An FDA-approved medication to aid cessation (ie, nicotine replacement therapy, bupropion SR, and varenicline) should be used in combination with individual or group behavioral treatment that offers skill training and support for quitting. The Updated Clinical Practice Guideline suggests that combination nicotine replacement therapy (ie, a nicotine patch for 14 weeks plus a nico-tine spray or gum) is more effective than a patch alone (odds ratio, 1.9; 95% confidence interval, 1.3 - 2.7).

For individuals who are not ready to quit smoking, a brief motivational intervention should be provided. Providers should consistently convey optimism that smoking cessation is both achievable and essential to the drug-free, healthy lifestyle that they are working toward as part of their treatment for substance abuse.

 

The role of organizational practices

 

“I went outside with the smokers because I needed some fresh air, and the smell of smoke got to me. I just figured, I might as well smoke and enjoy myself. I don’t know what I’m going to do. I try to stay away from the smokers as much as possible, but it’s hard when everyone here smokes.”

 

Challenges to successful smoking cessation in substance abuse treatment occur at multiple levels, including individual treatment providers as well as organizations. For example, the treatment environment may reinforce rather than discourage smoking. Group “smoke breaks” and mutual support group meetings where smoking is normative present a powerful environmental trigger to smoke and contribute to relapse. Staff smoking is also problematic in that it has been shown to decrease the probability of encouraging patients to quit smoking almost 6-fold.
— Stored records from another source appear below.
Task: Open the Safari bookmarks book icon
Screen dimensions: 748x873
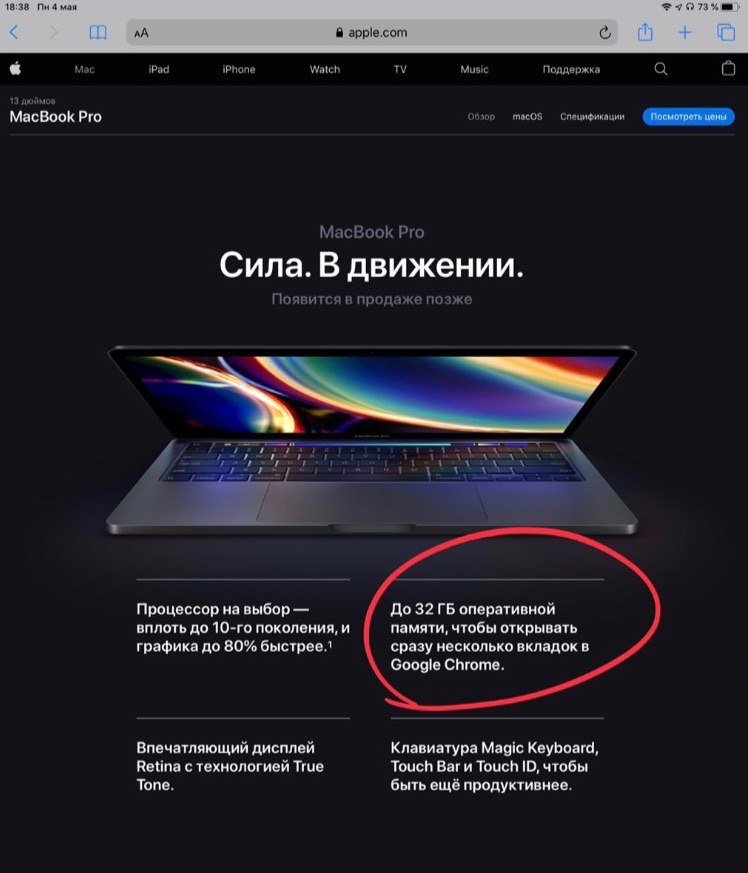Action: point(98,32)
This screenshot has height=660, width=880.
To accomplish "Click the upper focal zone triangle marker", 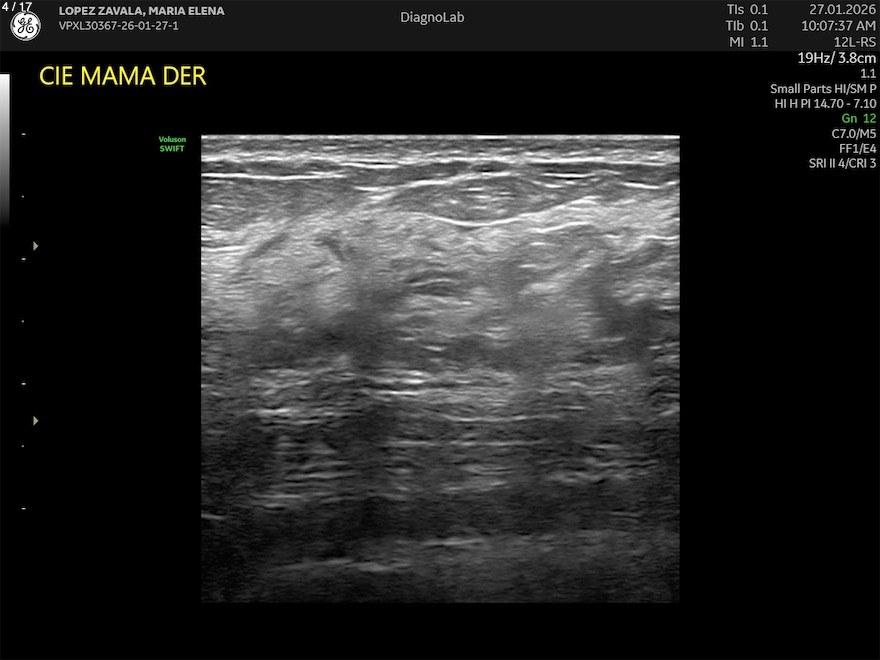I will click(37, 245).

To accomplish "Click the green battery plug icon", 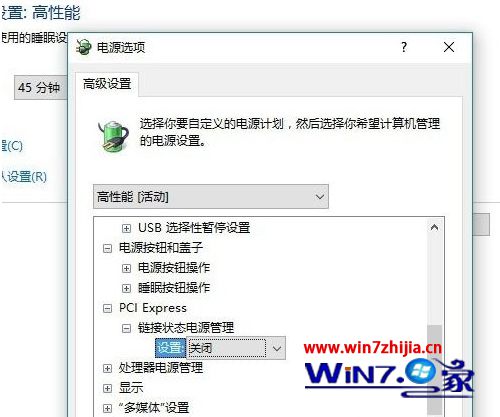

Creating an organizational culture that supports smoking cessation is an important task worthy of the time and effort to develop and implement a plan for change. Such a plan might include free smoking cessation medications and counseling for staff; offering staff training in the assessment and treatment of tobacco use disorders as well as alcohol and other substance use disorders; providing information about and access to support meetings that are smoke-free; and restructuring break times so that they do not reinforce social rewards of smoking or the use of nicotine to “self-medicate” negative affect (eg, encouraging smoke breaks to calm down after a difficult session). Ziedonis and colleagues provide additional suggestions on programmatic changes that can be made to facilitate smoking cessation.

Conclusions

Many individuals in substance abuse treatment are quite willing and able to quit smoking with the assistance of pharmacological and behavioral support. Although absolute quit rates tend to be lower for smokers who are in treatment than for those in recovery from alcohol and other substance use disorders, smoking cessation interventions are effective for both groups and do not appear to increase the risk of relapse to alcohol and other drug use.

Some individual and organizational barriers need to be overcome to improve smoking cessation outcomes among those in substance abuse treatment. However, the available research as well as our own experience suggest that quitting smoking during substance abuse treatment is indeed achievable—in other words, a mission possible.